Poster Presentation Australian Diabetes Society and the Australian Diabetes Educators Association Annual Scientific Meeting 2014

Real World Clinical Use of Vildagliptin with or without Metformin in a Large Multiethnic Population with Type 2 Diabetes Mellitus: GUARD Study (#314)

Reynaldo Rosales 1 , Elizabeth Abou Jaoude 2 , Monira Al-Arouj 3 , Asher Fawwad 4 , Abbas Orabi 5 , Parag Shah 6 , Shelley DiTommaso 7 , Julius A Vaz 8 , Zafar A Latif 9
  1. St. Luke’s Medical Center, Quezon City, Philippines
  2. Middle East Institute of Health, Bsalim, Lebanon
  3. Dasman Diabetes Institute, Dasman, Kuwait
  4. Baqai Institute of Diabetology & Endocrinology, Baqai Medical University, Karachi, Pakistan
  5. Zagazig University, Zagazig-Sharkia, Egypt
  6. Gujarat Endocrine Centre, Ahmedabad, India
  7. Novartis Pharma AG, Basel, Switzerland
  8. Novartis Healthcare Pvt. Ltd., Hyderabad, India
  9. Ibrahim Memorial Diabetes Centre, BIRDEM Hospital, Dhaka, Bangladesh

GUARD was a multinational, prospective, non-interventional study evaluating the clinical effectiveness, safety and tolerability of vildagliptin or vildagliptin + metformin as part of routine care for 24 weeks in adult patients with type 2 diabetes mellitus (T2DM) (drug-naive or treated with an oral antidiabetic [OAD] agent). Patients were enrolled from countries in Asia, the Middle East, Central America and Africa. Primary endpoint: change in HbA1c from baseline until Week 24; secondary assessments: proportion of patients reaching HbA1c ≤7.0%; change in body weight and BMI from baseline; and safety (including hypoglycaemic events).

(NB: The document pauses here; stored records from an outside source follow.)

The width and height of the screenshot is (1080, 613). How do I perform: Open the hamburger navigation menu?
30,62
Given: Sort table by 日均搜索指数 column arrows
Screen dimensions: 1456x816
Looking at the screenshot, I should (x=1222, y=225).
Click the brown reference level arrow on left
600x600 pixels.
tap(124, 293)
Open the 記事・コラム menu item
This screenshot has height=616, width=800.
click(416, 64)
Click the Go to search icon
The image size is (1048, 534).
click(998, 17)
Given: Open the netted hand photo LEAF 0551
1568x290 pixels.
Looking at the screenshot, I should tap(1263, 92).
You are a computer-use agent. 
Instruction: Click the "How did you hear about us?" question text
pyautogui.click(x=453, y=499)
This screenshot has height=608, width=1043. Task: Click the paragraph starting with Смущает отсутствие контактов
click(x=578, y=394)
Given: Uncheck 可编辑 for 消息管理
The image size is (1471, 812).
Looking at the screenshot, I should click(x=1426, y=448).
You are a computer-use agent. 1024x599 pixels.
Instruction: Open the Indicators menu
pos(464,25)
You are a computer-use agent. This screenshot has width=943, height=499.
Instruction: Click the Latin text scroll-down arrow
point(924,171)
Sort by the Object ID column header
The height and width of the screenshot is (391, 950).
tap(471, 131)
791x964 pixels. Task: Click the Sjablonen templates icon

Of 19,331 patients analysed (mean baseline age 48.8 years, weight 78.1 kg, BMI 28.3 kg/m2, and HbA1c 8.40%), 3,511 received vildagliptin (the majority monotherapy, a small proportion [n=73] received other OADs) and 15,820 received vildagliptin + metformin. At study end, mean HbA1c was reduced significantly from baseline by –1.27% overall (vildagliptin: –1.17%; vildagliptin + metformin: –1.29%, p<0.0001). Overall, 43.6% of patients reached the HbA1c ≤7.0% (vildagliptin: 47.2%; vildagliptin + metformin: 42.8%). Weight and BMI changes from baseline were –1.1 kg and –0.4 kg/m2 with vildagliptin and –1.5 kg and –0.5 kg/m2 with vildagliptin + metformin, respectively (p<0.0001 for weight and BMI). Treatment with vildagliptin was generally well tolerated. Adverse events (AEs) were reported in 699 (3.6%) patients overall (vildagliptin: 143 [4.1%]; vildagliptin + metformin: 556 [3.5%]). Most frequently reported AEs were hypoglycaemia, nausea and diarrhoea, occurring similarly in both vildagliptin treatment groups. Serious AEs occurred in 22 patients (0.1%) overall, of which 4 were suspected as being related to the medication of interest. No cases of pancreatitis or pancreatic cancer were reported.

In this real world study, vildagliptin +/- metformin provided statistically significant and clinically relevant glycaemic control with weight control and was well tolerated in a large multiethnic patient population with T2DM.

Funded by Novartis Pharma AG (including medical writing assistance)